Reproduce every one of the records below word for word, leaving out the pictures.

######

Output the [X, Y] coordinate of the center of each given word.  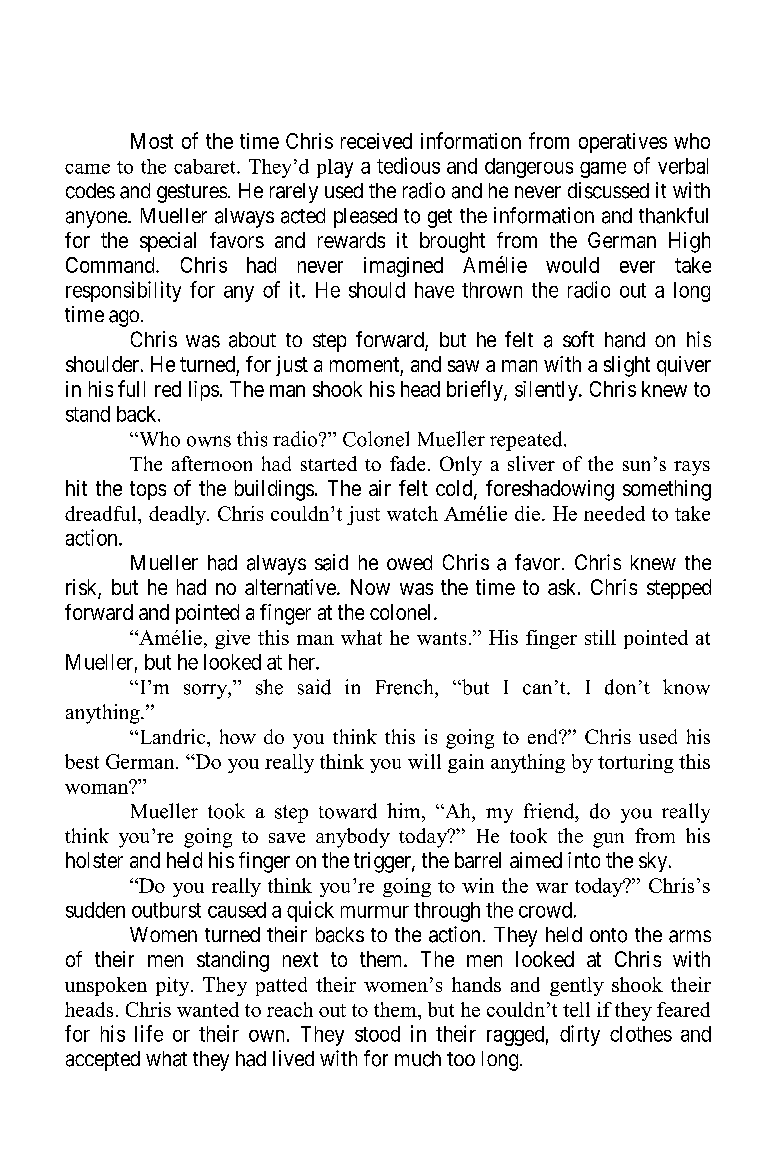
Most [152, 141]
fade [407, 463]
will [424, 761]
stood [377, 1034]
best [82, 761]
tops [148, 490]
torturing [636, 763]
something [667, 490]
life [149, 1033]
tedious [408, 165]
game [603, 170]
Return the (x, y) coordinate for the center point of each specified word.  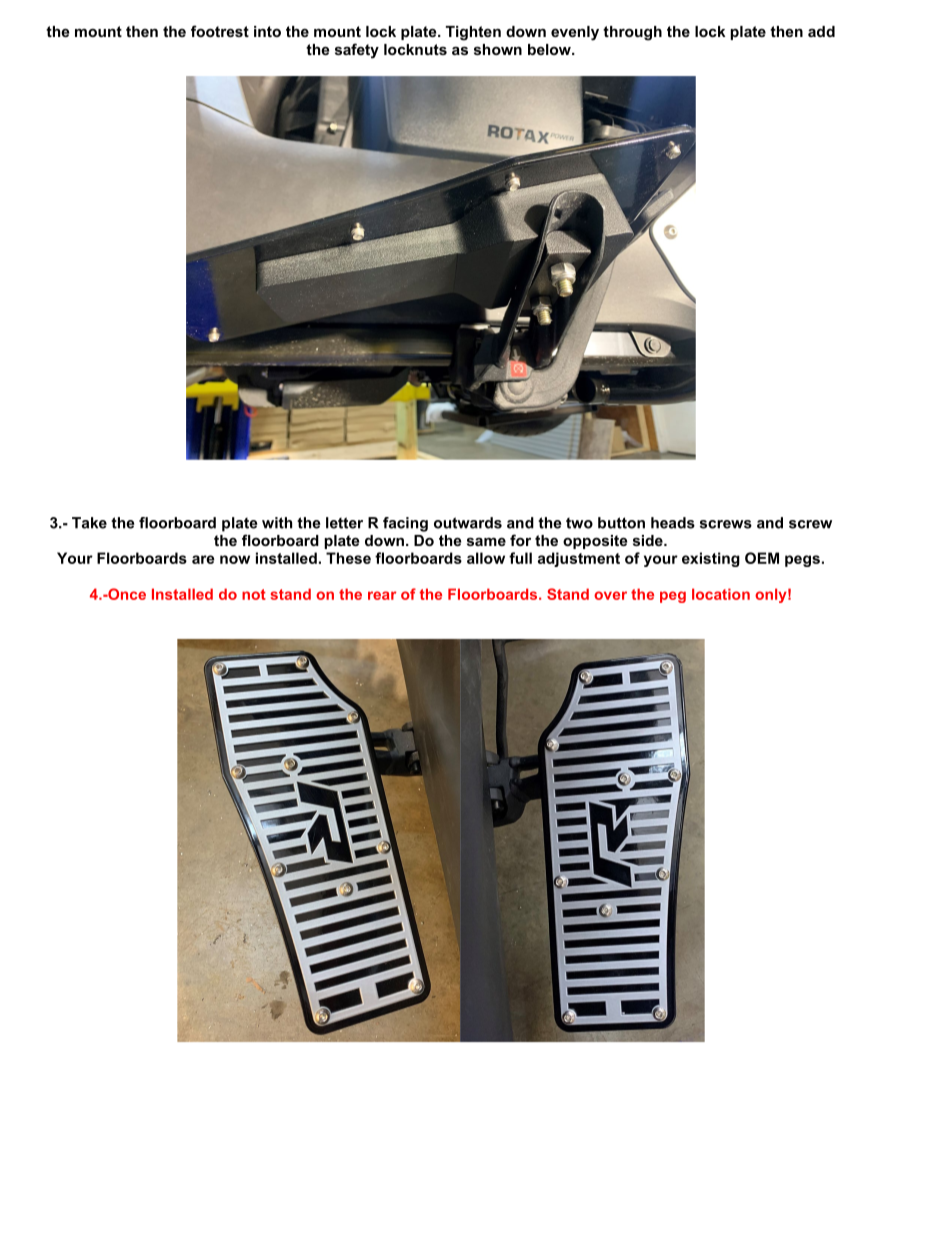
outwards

######

**Task answer:**
Output the [X, Y] coordinate of the center of each given word.  
Most [152, 141]
fade [407, 463]
will [424, 761]
stood [377, 1034]
best [82, 761]
tops [148, 490]
torturing [636, 763]
something [667, 490]
life [149, 1033]
tedious [408, 165]
game [603, 170]
Return the (x, y) coordinate for the center point of each specified word.  
outwards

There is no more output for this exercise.